Martha was born in Pangak, Jonglei State in the Republic of South Sudan. She got married in 1984 at the age of 16 and had two children with him. She lost her husband in 1990 in the bush during the Anyanya one rebellion war and although she has never remarried, she was inherited by her deceased husband’s brothers - as per Nuer tradition – with whom she had more children in her husband’s name. 

“Like many South Sudanese who grow up or lived during the civil war between Sudan and South Sudan, we were displaced from our ancestral land in Pangak to Khartoum in around 1998. There was no camp like the one we live in today, but the difference is that in Khartoum we were working but here we typically depend on the UN and other NGOs for assistance. If they give you something, then you will take it. But if they don’t give you anything then you suffer.

“We have to remember that the organisations’ operations are based on budgets. The challenge here is that someone like me with many responsibilities cannot purely rely on NGOs for our personal needs and for your extended families”.

“Here in the POCs there are campaigns and awareness on COVID-19 prevention run every day by different organizations. They have translated messages in  various local languages for everyone to understand, and they have even provided each household with soaps and containers for washing hands. Although my relatives, my friends and I have not been affected by COVID-19, my main fear is that this camp is so congested and crowded if Coronavirus reaches here, we will all die helplessly. Here in the POCs we rely on temporary facilities as clinics and they cannot manage all of us. We are scared. 

“As older people we like to move around and visit our friends to chat with them. But now, we are being told to minimize and stop our movements during this COVID-19 period. It’s making us isolated and traumatised. We were given two months food rations by WFP but the food we received is about to get finished within the first month. I do not know what is going to happen.

“What is paining me now is that the 9,750 SSP (40 USD)  that was given to me by HelpAge International in 2018 as livelihood support to run a small business is about to consume both the capital and the profit because of this lockdown.

“I sell food and other items, such as dried fish, soap, tomatoes, onion, cooking oil, salt, and charcoal. The business wasn’t bad because I was able to buy soap and pay school fees for my grandchildren. But now, I am unable to go to town to buy goods for my business. 

“Since I received the cash, I have made about 50,000 - 60,000 SSP profit.
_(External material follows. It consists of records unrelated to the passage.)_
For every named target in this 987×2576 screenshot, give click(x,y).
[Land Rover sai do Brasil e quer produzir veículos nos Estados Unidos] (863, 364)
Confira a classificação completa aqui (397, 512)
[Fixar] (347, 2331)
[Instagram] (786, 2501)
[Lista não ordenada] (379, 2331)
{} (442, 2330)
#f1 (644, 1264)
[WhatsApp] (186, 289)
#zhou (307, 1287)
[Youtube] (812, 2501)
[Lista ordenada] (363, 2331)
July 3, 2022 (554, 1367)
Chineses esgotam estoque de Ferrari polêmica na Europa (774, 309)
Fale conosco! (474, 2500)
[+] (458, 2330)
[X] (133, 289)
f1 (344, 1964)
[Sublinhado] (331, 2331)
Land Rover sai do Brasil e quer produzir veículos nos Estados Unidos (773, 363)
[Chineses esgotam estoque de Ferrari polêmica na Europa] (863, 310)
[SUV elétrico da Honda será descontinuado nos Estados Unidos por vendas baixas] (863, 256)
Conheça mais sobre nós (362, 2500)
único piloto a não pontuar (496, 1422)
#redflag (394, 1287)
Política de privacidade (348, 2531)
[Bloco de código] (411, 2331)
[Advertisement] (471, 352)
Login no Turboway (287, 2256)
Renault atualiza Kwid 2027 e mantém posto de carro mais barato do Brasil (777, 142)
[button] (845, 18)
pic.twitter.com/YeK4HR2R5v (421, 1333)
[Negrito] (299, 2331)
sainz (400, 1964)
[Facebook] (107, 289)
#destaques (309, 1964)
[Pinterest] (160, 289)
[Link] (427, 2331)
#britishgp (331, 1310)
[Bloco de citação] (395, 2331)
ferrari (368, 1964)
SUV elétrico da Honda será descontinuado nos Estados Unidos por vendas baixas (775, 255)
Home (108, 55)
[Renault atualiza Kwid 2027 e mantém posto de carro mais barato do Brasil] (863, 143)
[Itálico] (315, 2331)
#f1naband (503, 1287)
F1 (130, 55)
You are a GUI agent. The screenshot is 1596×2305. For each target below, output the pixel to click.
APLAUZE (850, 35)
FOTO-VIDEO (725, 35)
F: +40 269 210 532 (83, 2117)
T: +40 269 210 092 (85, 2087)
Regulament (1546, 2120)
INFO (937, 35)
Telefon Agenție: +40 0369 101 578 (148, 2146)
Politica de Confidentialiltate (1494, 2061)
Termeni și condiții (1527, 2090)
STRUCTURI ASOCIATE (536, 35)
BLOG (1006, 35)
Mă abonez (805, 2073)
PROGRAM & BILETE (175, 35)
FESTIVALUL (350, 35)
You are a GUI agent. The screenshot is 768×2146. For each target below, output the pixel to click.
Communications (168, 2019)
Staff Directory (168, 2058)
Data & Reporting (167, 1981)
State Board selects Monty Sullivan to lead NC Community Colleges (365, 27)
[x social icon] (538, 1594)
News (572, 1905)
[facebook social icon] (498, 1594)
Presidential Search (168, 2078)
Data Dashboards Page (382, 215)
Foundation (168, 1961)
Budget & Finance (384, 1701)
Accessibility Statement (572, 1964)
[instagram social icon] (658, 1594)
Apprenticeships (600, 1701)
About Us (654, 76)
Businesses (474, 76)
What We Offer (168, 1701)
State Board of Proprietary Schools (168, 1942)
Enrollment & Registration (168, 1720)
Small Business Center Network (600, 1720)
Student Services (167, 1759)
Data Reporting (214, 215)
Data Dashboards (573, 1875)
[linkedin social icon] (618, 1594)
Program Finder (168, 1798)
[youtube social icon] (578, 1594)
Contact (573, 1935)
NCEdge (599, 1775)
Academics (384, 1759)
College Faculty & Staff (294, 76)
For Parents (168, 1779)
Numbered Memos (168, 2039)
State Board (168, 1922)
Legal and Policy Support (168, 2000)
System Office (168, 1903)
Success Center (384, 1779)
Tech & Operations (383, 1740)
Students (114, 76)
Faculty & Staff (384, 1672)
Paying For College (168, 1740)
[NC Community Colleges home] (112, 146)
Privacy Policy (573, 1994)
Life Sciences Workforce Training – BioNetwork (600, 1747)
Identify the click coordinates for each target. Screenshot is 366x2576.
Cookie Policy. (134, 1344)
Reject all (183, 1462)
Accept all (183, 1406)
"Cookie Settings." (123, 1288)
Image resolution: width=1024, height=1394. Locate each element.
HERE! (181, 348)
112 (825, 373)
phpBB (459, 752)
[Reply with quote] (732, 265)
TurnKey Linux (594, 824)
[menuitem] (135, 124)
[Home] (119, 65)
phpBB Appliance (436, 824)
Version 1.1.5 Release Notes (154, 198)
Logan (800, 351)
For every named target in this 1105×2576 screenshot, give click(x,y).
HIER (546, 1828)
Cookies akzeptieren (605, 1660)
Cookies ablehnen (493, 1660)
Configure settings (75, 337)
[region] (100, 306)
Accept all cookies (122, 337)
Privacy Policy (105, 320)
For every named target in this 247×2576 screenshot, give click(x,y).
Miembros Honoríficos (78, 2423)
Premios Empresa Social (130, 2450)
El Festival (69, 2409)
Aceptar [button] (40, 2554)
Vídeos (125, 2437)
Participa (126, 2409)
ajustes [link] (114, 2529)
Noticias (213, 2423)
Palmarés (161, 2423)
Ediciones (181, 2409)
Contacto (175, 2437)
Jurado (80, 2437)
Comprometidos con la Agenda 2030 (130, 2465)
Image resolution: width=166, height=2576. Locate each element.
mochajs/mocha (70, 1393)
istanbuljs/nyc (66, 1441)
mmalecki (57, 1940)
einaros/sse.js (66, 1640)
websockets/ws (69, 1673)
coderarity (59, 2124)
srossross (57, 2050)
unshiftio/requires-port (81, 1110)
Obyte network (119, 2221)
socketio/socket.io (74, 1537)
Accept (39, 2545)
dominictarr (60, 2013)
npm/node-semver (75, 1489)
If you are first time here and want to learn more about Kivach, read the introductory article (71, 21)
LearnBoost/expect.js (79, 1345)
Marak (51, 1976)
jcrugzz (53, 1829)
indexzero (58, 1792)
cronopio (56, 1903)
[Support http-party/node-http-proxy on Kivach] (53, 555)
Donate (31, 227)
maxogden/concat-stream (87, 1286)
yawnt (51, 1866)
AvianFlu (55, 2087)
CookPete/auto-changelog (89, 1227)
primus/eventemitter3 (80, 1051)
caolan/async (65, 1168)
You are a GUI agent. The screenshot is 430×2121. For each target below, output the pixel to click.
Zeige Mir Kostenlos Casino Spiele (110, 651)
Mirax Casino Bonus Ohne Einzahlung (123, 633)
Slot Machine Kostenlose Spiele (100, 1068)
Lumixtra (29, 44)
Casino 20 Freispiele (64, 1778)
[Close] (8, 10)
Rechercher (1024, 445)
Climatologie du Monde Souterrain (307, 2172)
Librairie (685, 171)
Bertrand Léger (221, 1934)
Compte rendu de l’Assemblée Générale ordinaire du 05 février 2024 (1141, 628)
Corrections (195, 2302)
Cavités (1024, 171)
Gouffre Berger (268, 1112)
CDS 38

In a day I earned between 700 – 1,200 SSP a day. 

“Now that we are in lockdown I cannot do anything. All the stores and shops in the town are closed. It has paralyzed my business! I was thinking of starting to collect firewood from the bushes to sale here in the POCs but the firewood collection point is very far away and I cannot manage with my age. It’s only young people and those who are still strong who can do this. 

“The food WFP gives us is not enough, especially for us older people. I used to buy other foods like fish, meat or eggs using part of my profits, but now I don’t know what to do. Again, if COVID 19 ends and schools reopen, how will I assist my grandchildren? It is challenging! 

“Indeed, life is currently very challenging. I have cut back on the diet I used to have and now rely purely on beans from WFP. But I think it will have implications for my body. 

“One of the biggest challenges we have in the camp is that our community leaders are also displaced persons. They are also vulnerable and depend on support from the UN and NGOS as well, they can’t help us unless maybe by disseminating information on COVID 19. 

“Our biggest fear currently in the camp is Coronavirus. If I am infected, I don’t know how I will survive. I strongly commend all partners that continue with the campaigns and awareness about COVID 19 they should be done on all platforms especially through the radios.”